Bug 1784601

Summary: RFE: A way to implement a more dynamic fence delay so that in the event of a network split, the cluster will fence the node running the fewest resources
Product: Red Hat Enterprise Linux 8 Reporter: Chad Newsom <cnewsom>
Component: pacemakerAssignee: Ken Gaillot <kgaillot>
Status: CLOSED ERRATA QA Contact: cluster-qe <cluster-qe>
Severity: medium Docs Contact: Steven J. Levine <slevine>
Priority: medium    
Version: 8.0CC: cluster-maint, lmanasko, mjuricek, nwahl, pasik, phagara, sbradley, slevine
Target Milestone: rcKeywords: FutureFeature
Target Release: 8.3   
Hardware: Unspecified   
OS: Linux   
Whiteboard:
Fixed In Version: pacemaker-2.0.4-2.el8 Doc Type: Enhancement
Doc Text:
.New `priority-fencing-delay` cluster property Pacemaker now supports the new `priority-fencing-delay` cluster property, which allows you to configure a two-node cluster so that in a split-brain situation the node with the fewest resources running is the node that gets fenced. The `priority-fencing-delay` property can be set to a time duration. The default value for this property is 0 (disabled). If this property is set to a non-zero value, and the `priority` meta-attribute is configured for at least one resource, then in a split-brain situation the node with the highest combined priority of all resources running on it will be more likely to survive. For example, if you set `pcs resource defaults priority=1` and `pcs property set priority-fencing-delay=15s` and no other priorities are set, then the node running the most resources will be more likely to survive because the other node will wait 15 seconds before initiating fencing. If a particular resource is more important than the rest, you can give it a higher priority. The node running the master role of a promotable clone will get an extra 1 point if a priority has been configured for that clone. Any delay set with `priority-fencing-delay` will be added to any delay from the `pcmk_delay_base` and `pcmk_delay_max` fence device properties. This behavior allows some delay when both nodes have equal priority, or both nodes need to be fenced for some reason other than node loss (for example, `on-fail=fencing` is set for a resource monitor operation). If used in combination, it is recommended that you set the `priority-fencing-delay` property to a value that is significantly greater than the maximum delay from `pcmk_delay_base` and `pcmk_delay_max`, to be sure the prioritized node is preferred (twice the value would be completely safe).
Story Points: ---
Clone Of:
: 1840407 (view as bug list) Environment:
Last Closed: 2020-11-04 04:00:53 UTC Type: Feature Request
Regression: --- Mount Type: ---
Documentation: --- CRM:
Verified Versions: Category: ---
oVirt Team: --- RHEL 7.3 requirements from Atomic Host:
Cloudforms Team: --- Target Upstream Version:
Embargoed:
Bug Depends On:    
Bug Blocks: 1840407    

Description Chad Newsom 2019-12-17 20:13:00 UTC
1. Proposed title of this feature request

A way to implement a more dymanic fence delay so that in the event of a network split, the cluster will fence the node running the fewest resources. 
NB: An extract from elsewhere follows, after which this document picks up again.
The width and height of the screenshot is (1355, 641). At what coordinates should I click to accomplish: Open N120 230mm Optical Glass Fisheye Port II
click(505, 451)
2. Who is the customer behind the request?

     Account: EBS Financial Technologies Ltd (5695203)

     TAM customer: no

     SRM customer: no

     Strategic: no

3. What is the nature and description of the request?

The customer has a fence delay as described in https://access.redhat.com/solutions/54829 to avoid fence races.

The customer described a scenario in which a network split would result in the fencing of the node that is hosting a majority of cluster resources if the resources happen to be running on the node whose stonith resource is not configured with a delay. We discussed that currently the delay attribute is something that must be configured to decide the winner of a fence race ahead of time. The customer has requested that we file an RFE to look into ways for the delay to apply to the node that is hosting a majority of resource to minimize the impact of a fence event that results from a network split. 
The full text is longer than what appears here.